After our morning brown bear, and some coffee, it was time to take a closer look at the views from the ship, as we had some time before our skiff tour.

 

After breakfast – a buffet similar to those served on the Wilderness Discoverer – we suited up for our Skiff Tour.  We were fortunate – Ranger Fay was going with us, and Jen was our skipper (Jen was the ship’s Bosun, and made a point to learn people’s names and always greeted us with a smile).
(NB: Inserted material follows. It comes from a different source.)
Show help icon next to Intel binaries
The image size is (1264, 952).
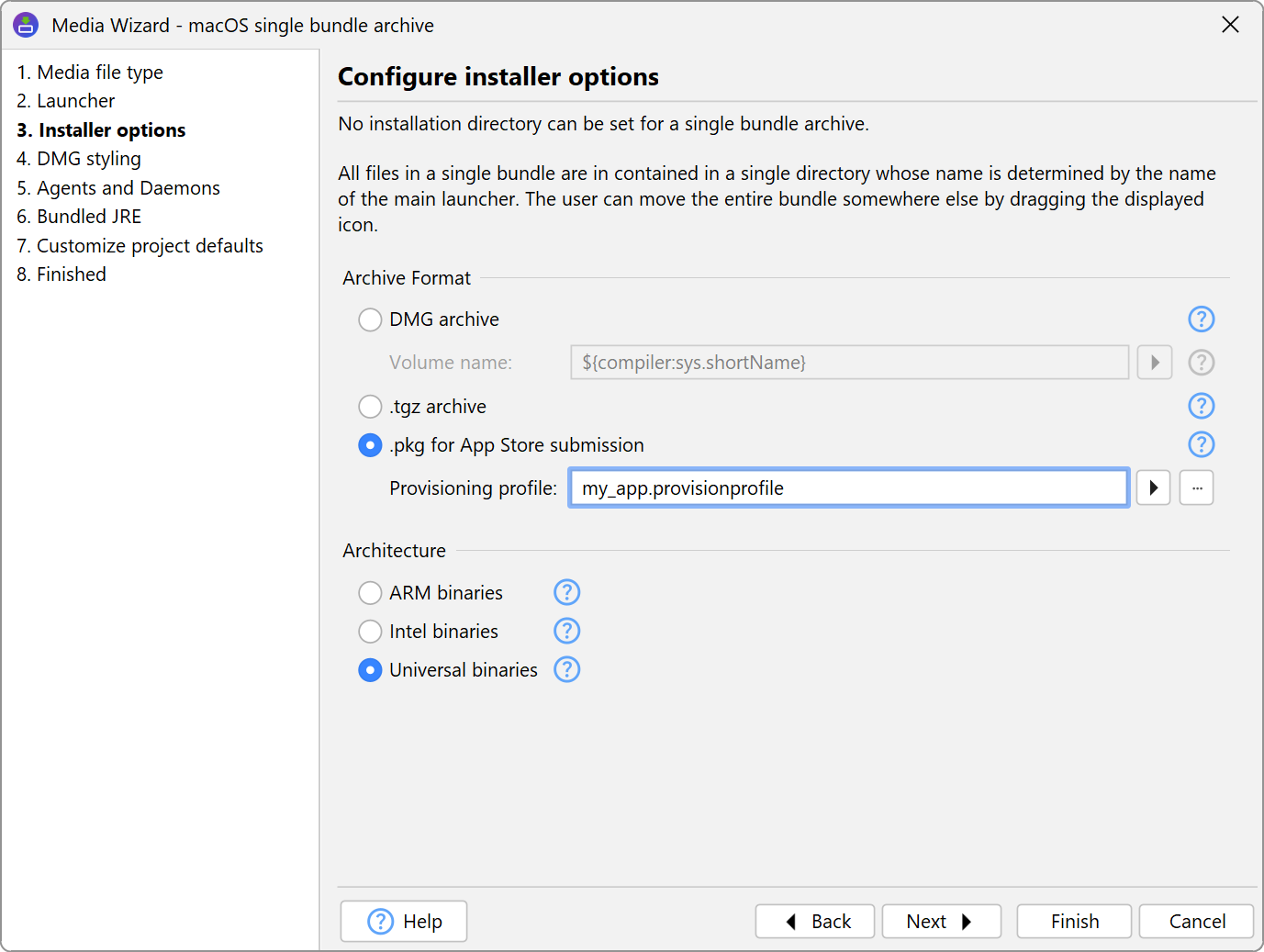(x=566, y=632)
Our Skiff Tour started at 9:30am;  the first thing you have to do is get hooked up into your PFD. These are kept in a storage cabinet on deck, and each person grabs one before heading off in the small boats. Colorful boots are optional. We saw waterfalls, glacier views, and a few eagles once we were out on the water. .  Having Ranger Fay with our group was a plus, because she could tell us more about Glacier Bay.

 

A look at the Grand Pacific Glacier – it is yellow since it has lots of dirt mixed in as the ice has moved forward.  This Glacier sits on the Canadian border:

 

The wake from our small boat made interesting patterns in the water as we skimmed along (note- several galleries follow, but the photos should be large enough so you can skip opening the gallery if you prefer – I know it can be annoying waiting for the galleries to load) :

 

We had a closer look at Reid Glacier, near where we are anchored.  Reid Glacier is about 3⁄4 mile wide, 150 feet high, 10 to 30 feet deep at the waterline and over 10 miles long.  Both the eastern third and western third of the glacier is now grounded and basically terrestrial. Only the central area with its deep blue ice is affected by high tides when calving may occur. Water here is about 30 feet deep next to the ice face. (from the NPS Publication on glaciers in Glacier Bay)

 

Back on board before lunch, it was time to watch the kayaks in action. If you liked kayaking, this had to be a wonderful place to experience it. One group said they saw Orcas fairly close.

 

Lou decided to work on his photos before lunch – at least that’s what he said he was doing; seems he sneaked in a nap:

 

This gave me the perfect opportunity to verify something; “Yep, just what I thought, he is of the genus Grumpy Bear”  *smile* (he did not find the humor in this when he woke up as I was taking a picture of his foot):

 

It was lunchtime, and a good opportunity to review the menu for the day.  Today’s lunch of chili and corn bread was perfect after a somewhat chilly outing on the water. This is our kind of lunch.